[Exercise text]

Competing or completing: does it matter?

I just read an article in a running magazine and one line in it made me feel momentarily sad and frustrated. Then I checked myself. Then I thought I’d write about it anyway.

The article was a race report. It was for a half marathon and the writer finished in just under 2hrs 15min. Now I want to state for the record that I really think that it is great that he gave it a go (many, many people will never attempt to complete a half marathon or indeed any sort of sporting challenge at all). And I’m not suggesting for a minute that he is not a worthy recipient of a finishers medal and a pint in the pub afterwards, but the line that got me was “At mile 11, I hit the wall”.

I just don’t think that a young, able-bodied man running at slower than 10 minutes per mile, should ‘hit the wall’ at 11 miles. What I mean by that, is that I think that any young, able-bodied man should be able to train in such a way that 11 miles at almost 11 mins/mile, should feel very manageable. The person who finishes a half marathon in two and a quarter hours is moving at around 5.5 miles per hour. To put that in context, walking pace is usually considered to be 3.5 miles per hour while elite marathoners run at around 13 mph in a marathon.

[/Exercise text]

> _Task requirements_:
#1 In the post on competing or completing, roughly how fast is a person moving if they finish a half marathon in two and a quarter hours?
#2 In the post on competing or completing, why does the writer think a young, able-bodied man running slower than 10 minutes per mile should not "hit the wall" at 11 miles?
#3 Extend the post on competing or completing, starting after its last sentence.
The entries that follow have nothing to do with the work here.

[Dataset content]

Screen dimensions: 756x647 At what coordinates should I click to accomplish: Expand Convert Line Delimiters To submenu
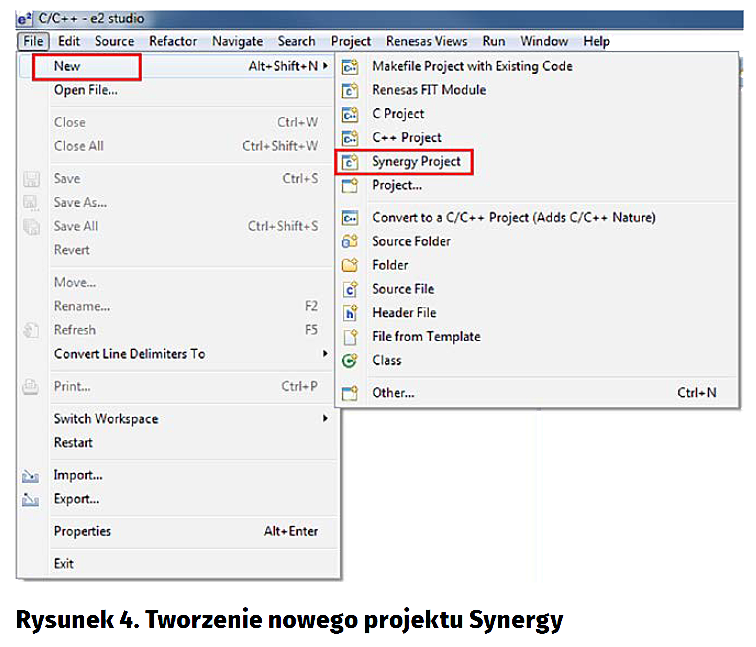pyautogui.click(x=129, y=354)
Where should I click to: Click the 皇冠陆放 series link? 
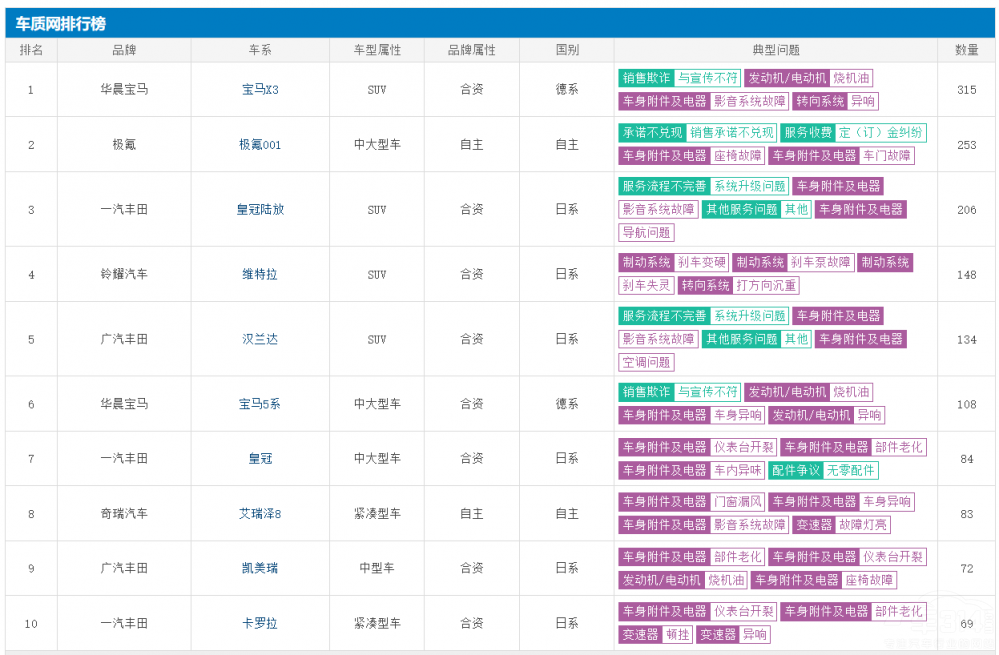click(260, 209)
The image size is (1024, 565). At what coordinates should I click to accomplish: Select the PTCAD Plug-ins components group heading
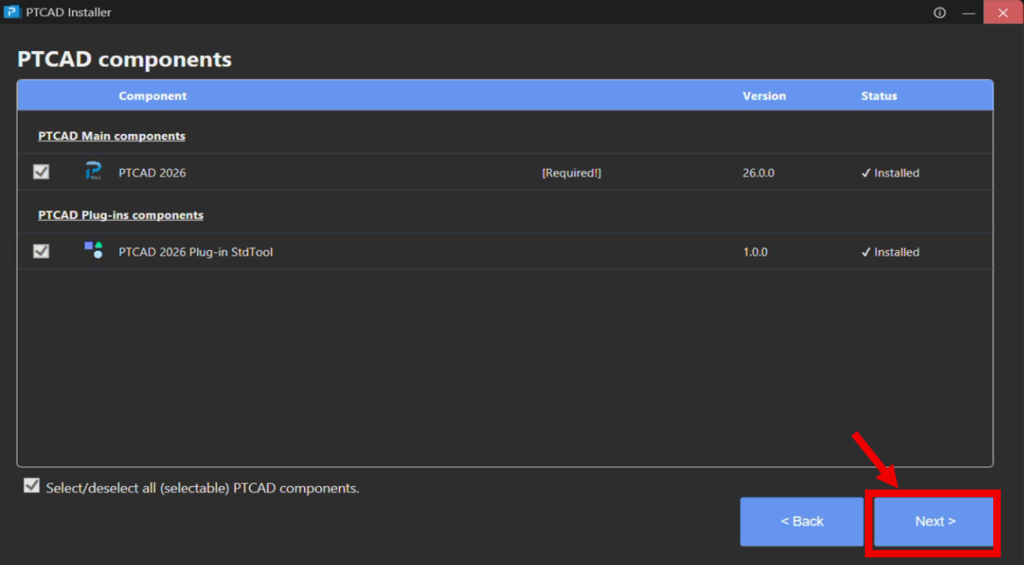tap(120, 215)
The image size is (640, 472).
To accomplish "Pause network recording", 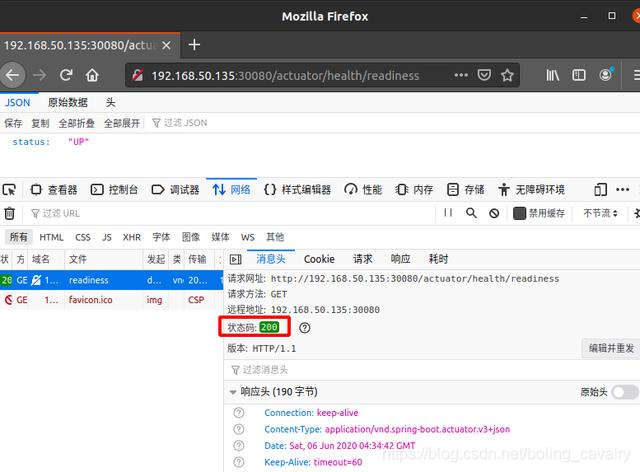I will (448, 213).
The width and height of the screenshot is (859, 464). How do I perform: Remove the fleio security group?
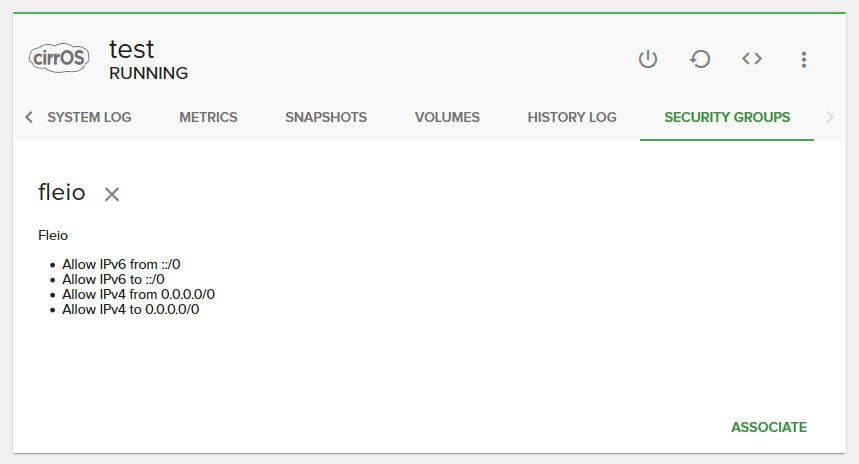point(112,194)
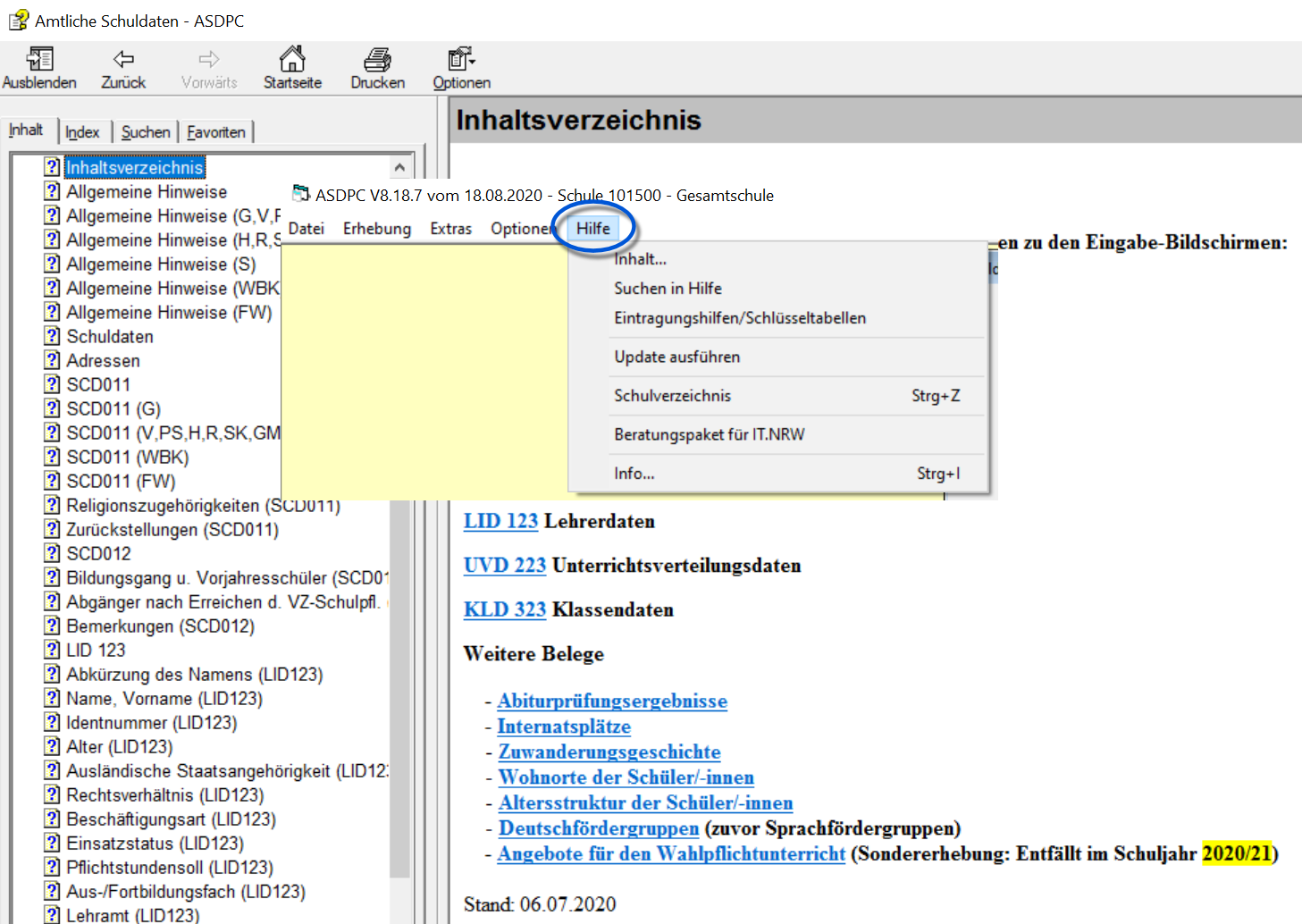Viewport: 1302px width, 924px height.
Task: Open the Abiturprüfungsergebnisse link
Action: pos(612,701)
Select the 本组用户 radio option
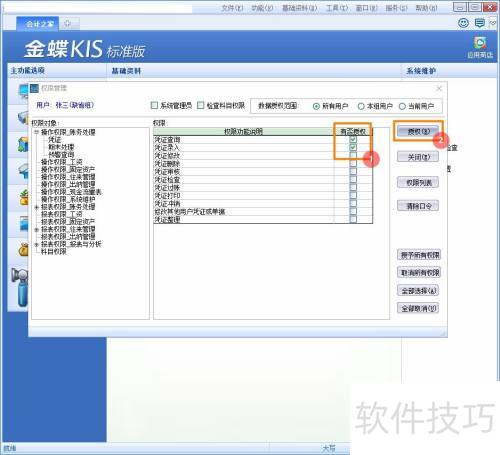500x455 pixels. (361, 106)
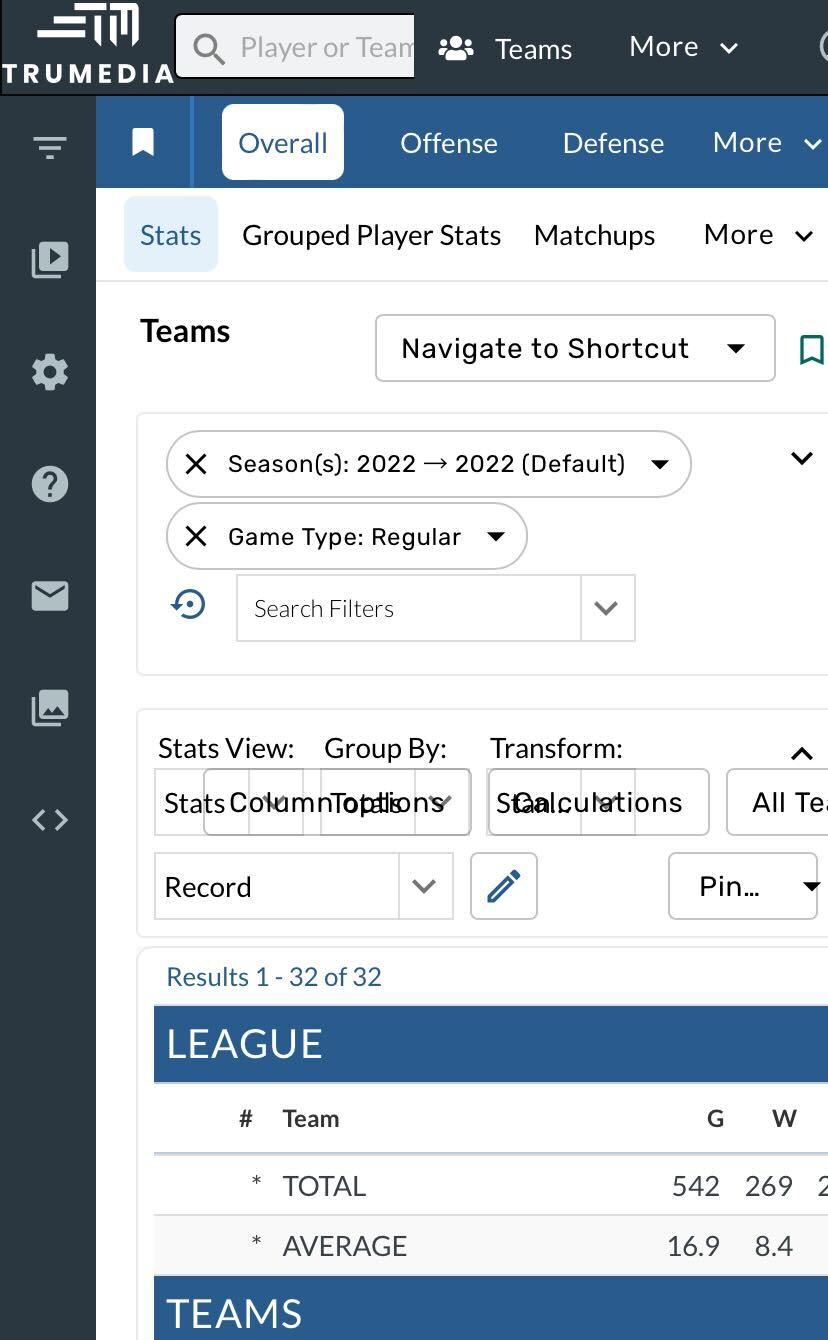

[/Dataset content]

> _Expected outputs_:
#1 Around 5.5 miles per hour.

#2 The writer believes any young, able-bodied man should be able to train so that 11 miles at almost 11 minutes per mile feels very manageable. At that pace he moves at only about 5.5 miles per hour. That is much closer to walking pace than to the speed of elite marathoners.

#3
So before anyone thinks that I am having a go at the person who wrote the race review, I am not. I am criticising a society where people are so unfit and so sedentary that running at 5.5 miles per hour results in encounters with the ‘wall’ and a collapse after the finish line. And we think this is an acceptable performance to warrant column inches in a specialist running magazine. I know that not everyone – me included – can run a sub-60 minute half marathon, but surely there is a lower limit that every human being, with a bit of training and the odd lifestyle choice, should be able to attain?

As I hope you can tell, I am wrestling with this issue.

On the one hand I desperately want people to get involved in running and I really do empathise: I finished my first half marathon in 1 hour 57 minutes.

But on the other hand, I know that the reason I finished my first half in almost two hours is that I had wrecked my body with cigarettes, alcohol, bad food and absolutely no exercise at all. For years, That is something that I am really ashamed of and I do not think for a minute that people should follow my example: I perhaps lack a certain balance in my approach to running.

But I am left with the feeling that as a society, we need to raise our expectations. I think that exercise needs to become the norm. That people need to believe that they should be able to run fast and for a good amount of time as a matter of course and whilst I am not suggesting I know where the limit should be, I would love to try to find out what should be acceptable for a fit, able-bodied person to be able to achieve. Anyone have any ideas?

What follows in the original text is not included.